Remembering 9/11

Every year I write about 9/11 on the anniversary. It's my way of remembering that day.

I like what Michael Roth, President of Wesleyan University, has to say about the value of remembering:

But on this 10th anniversary of 9/11 let us also simply acknowledge the claim that our painful memories still have on us. Let us recognize with piety that we still carry the traces of those traumatic events with us, and that we acknowledge their importance to us without trying to use them.

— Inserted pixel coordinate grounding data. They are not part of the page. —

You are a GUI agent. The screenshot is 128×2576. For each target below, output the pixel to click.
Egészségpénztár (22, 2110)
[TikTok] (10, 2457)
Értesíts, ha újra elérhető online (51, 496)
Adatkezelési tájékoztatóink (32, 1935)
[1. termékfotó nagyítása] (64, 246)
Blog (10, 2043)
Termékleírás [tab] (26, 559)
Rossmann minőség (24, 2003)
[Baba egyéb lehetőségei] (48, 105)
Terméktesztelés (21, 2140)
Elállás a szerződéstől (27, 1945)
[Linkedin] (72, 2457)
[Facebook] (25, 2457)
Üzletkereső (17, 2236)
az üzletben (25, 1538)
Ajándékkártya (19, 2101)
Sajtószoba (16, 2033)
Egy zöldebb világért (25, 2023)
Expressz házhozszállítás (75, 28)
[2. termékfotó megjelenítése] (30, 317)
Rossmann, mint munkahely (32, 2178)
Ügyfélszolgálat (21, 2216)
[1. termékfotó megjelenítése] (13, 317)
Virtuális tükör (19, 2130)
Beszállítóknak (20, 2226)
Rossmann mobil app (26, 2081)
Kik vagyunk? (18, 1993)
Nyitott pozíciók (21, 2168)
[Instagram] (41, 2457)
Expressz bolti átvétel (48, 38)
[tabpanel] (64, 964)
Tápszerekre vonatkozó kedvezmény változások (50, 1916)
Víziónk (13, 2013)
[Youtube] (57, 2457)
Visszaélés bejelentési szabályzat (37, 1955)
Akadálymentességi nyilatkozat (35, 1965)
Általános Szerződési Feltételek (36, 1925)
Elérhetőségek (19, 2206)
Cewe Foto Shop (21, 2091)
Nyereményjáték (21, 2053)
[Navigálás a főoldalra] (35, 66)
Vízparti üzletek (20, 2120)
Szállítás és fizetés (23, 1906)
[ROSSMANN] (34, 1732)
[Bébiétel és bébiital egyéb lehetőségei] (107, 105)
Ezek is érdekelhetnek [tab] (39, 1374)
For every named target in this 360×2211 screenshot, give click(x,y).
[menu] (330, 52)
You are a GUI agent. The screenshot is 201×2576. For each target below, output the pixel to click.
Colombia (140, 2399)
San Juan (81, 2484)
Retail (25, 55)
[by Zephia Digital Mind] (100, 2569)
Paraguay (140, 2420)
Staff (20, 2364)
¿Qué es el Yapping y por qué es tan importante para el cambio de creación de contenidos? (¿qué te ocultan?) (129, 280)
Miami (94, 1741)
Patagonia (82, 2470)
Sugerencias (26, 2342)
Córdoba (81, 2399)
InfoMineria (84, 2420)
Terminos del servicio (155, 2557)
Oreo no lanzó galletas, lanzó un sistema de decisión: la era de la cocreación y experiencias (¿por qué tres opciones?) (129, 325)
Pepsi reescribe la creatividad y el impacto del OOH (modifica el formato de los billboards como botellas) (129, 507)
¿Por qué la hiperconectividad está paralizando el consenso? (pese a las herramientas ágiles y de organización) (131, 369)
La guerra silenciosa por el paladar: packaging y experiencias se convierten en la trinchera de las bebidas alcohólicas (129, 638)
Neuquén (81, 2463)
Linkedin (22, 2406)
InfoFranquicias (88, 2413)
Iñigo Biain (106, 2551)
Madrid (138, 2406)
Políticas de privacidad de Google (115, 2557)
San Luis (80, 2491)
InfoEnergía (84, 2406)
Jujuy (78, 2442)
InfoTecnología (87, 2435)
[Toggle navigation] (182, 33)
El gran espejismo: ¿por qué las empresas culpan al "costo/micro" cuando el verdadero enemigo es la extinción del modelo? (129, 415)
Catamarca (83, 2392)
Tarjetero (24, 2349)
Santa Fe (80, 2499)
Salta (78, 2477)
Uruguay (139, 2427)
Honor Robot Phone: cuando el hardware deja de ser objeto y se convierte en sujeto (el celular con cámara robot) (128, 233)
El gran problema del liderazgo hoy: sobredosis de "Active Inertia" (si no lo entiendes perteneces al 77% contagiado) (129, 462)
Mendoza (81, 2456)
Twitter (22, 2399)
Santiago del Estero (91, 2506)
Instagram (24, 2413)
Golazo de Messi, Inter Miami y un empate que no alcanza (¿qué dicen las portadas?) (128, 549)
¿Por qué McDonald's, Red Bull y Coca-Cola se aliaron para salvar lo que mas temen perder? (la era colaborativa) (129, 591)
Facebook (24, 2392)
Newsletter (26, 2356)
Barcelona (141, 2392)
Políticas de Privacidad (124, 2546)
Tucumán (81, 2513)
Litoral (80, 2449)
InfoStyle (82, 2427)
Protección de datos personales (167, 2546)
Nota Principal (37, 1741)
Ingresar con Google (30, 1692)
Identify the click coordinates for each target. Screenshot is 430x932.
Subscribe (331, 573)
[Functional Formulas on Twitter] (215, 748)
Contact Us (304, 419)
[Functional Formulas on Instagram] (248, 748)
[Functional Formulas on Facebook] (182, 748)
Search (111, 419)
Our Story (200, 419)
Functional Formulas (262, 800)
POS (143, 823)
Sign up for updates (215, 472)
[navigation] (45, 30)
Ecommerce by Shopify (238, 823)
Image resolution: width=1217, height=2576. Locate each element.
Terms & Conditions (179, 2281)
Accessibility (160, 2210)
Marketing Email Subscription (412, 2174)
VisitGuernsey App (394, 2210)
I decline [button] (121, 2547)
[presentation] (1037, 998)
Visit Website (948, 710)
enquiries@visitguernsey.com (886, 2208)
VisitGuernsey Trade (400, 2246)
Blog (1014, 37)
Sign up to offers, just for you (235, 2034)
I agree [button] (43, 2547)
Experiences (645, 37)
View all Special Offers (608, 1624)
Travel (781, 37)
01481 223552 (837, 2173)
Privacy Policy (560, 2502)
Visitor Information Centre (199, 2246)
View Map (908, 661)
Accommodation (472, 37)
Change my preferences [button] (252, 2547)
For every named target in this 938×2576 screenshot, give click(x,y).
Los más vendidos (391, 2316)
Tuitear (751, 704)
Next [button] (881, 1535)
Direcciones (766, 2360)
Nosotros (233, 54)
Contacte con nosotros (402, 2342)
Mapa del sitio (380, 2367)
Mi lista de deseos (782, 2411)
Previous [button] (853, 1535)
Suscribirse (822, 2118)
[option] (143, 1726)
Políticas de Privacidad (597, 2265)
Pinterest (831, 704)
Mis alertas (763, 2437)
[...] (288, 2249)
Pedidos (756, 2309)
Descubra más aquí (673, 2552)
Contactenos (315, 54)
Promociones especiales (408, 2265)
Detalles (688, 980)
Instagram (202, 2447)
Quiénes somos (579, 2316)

I'm watching the television coverage of the 9/11 services at the World Trade Memorial as I write this. Seeing the young men and women talking about the parents they lost that day reminds me that a decade is a long time. Like them, our kids were children on 9/11 and they are young adults now. The Gotham Gal wrote this today:

Going on the subway the day after the towers came down because I thought it was important that we didn't let this event change the way we live in our city.  There were tons of cops down there.  Josh went up to one of them and asked if they caught the bad guys yet.  He answered, not yet son but we will, we will.

Josh was five then. He's fifteen now. And the policeman in the subway was right. We did "catch the bad guys." For me, that fact is a bit of necessary closure.

And the beautiful memorial at ground zero is also a bit of necessary closure. The hole in the ground lasted a decade. And now it is filled and will be a memorial forever more.

I'm feeling less pain and a more closure this day. Time heals all wounds it seems. But it should not fade the memories and remembering is one way to make sure it doesn't.